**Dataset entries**
- - - - -

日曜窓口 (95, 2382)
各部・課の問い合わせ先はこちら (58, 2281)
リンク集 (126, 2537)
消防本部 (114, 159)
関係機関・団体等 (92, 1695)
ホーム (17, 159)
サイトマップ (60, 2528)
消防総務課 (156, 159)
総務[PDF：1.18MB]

- - - - -

**Work task**
Each record above is to be printed again exactly as written.

**Output for this exercise**
日曜窓口 (95, 2382)
各部・課の問い合わせ先はこちら (58, 2281)
リンク集 (126, 2537)
消防本部 (114, 159)
関係機関・団体等 (92, 1695)
ホーム (17, 159)
サイトマップ (60, 2528)
消防総務課 (156, 159)
総務[PDF：1.18MB]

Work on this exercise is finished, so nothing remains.